Local Dallas News Reports Indisputable Evidence That Texas’ HB 2 Disproportionately Affected Latinas

In an analysis of Texas’ 2014 abortion statistics The Dallas Morning News found that as a result of the state’s anti-choice law HB 2, Hispanic women experienced the greatest drop in abortions of any demographic group.

Hispanic media outlets previously warned that the law would disproportionately affect Latinas, listing “immigration status, lack of dependable transportation, inability to take time off work, and lack of child care” as some of the major barriers to family planning and health services. Other outlets also stressed the importance of reproductive rights as a path to economic mobility and empowerment for Hispanic women specifically.

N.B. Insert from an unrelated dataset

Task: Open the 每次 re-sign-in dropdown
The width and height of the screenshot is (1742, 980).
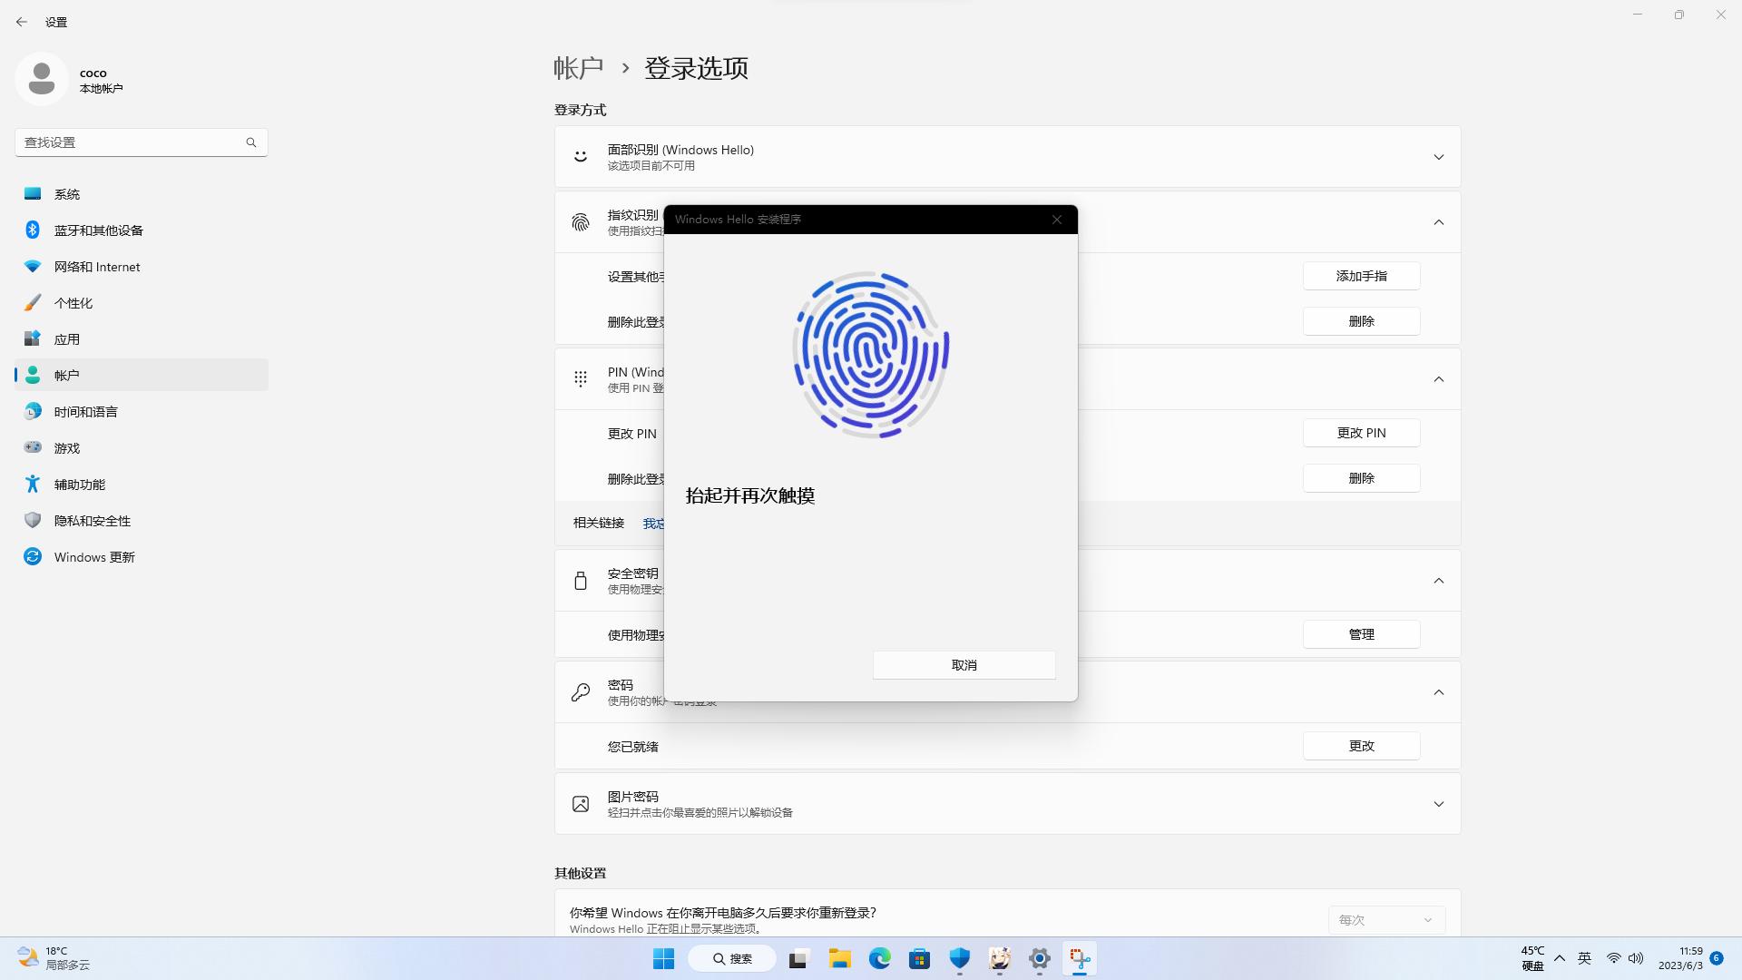Action: [x=1385, y=919]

The July 18 article reported on Texas state data, which substantiated the Supreme Court’s 5-3 ruling that HB 2 constituted an undue burden on women’s access to abortion. According to The Dallas Morning News, the 2014 abortion data showed an 18 percent drop in the number of abortions among Hispanic women between 2013 and 2014, which was the year the law took effect. The Dallas Morning News noted that “no other demographic came close to seeing that impact,” reporting a 7.5 percent drop for black women and a 6.7 percent drop for white women. From The Dallas Morning News’ July 18 article:

The Texas abortion law struck down last month by the Supreme Court appears to have curtailed access to the procedure for Hispanic women far more than any other group, a Dallas Morning News analysis of state data has found.



In 2014 — the first full year since restrictions on abortion doctors, pills and clinics forced facilities to close — women in Texas had 9,000 fewer abortions than the year before. That's a 14 percent drop in abortions statewide, a much bigger drop than seen in previous years.



But among Texas' Hispanic women, the drop in abortions was especially steep: The number dropped 18 percent from 2013 to 2014, data shows.



That drop of about 4,400 abortions in one year is more than three times what Hispanic women were experiencing before the law took effect, an analysis of the last five available years of data shows. Most of that decline can be traced to abortion clinic closures in the Rio Grande Valley, which is predominantly Hispanic.



No other demographic came close to seeing that impact.

Before clinics closed en masse, abortions among black women were falling annually at a clip of about 5 percent, according to data published by the Texas Department of State Health Services. After the law took hold, the number of black women getting the procedure dropped by 7.5 percent in one year.



White Texas women were having about 9 percent fewer abortions each year before 2014. After the law, their abortion numbers dropped only 6.7 percent.



“The data shows not only that the drop in the number of safe, legal abortions provided was clearly linked to the elimination of access but also, and most especially, that the elimination of clinics disproportionately impacted Latinas,” said Jessica González-Rojas, executive director of the National Latina Institute for Reproductive Health in New York.



“The data shows exactly why the Supreme Court struck down the provisions” of the law, she added, “because they are harmful to women and their families.”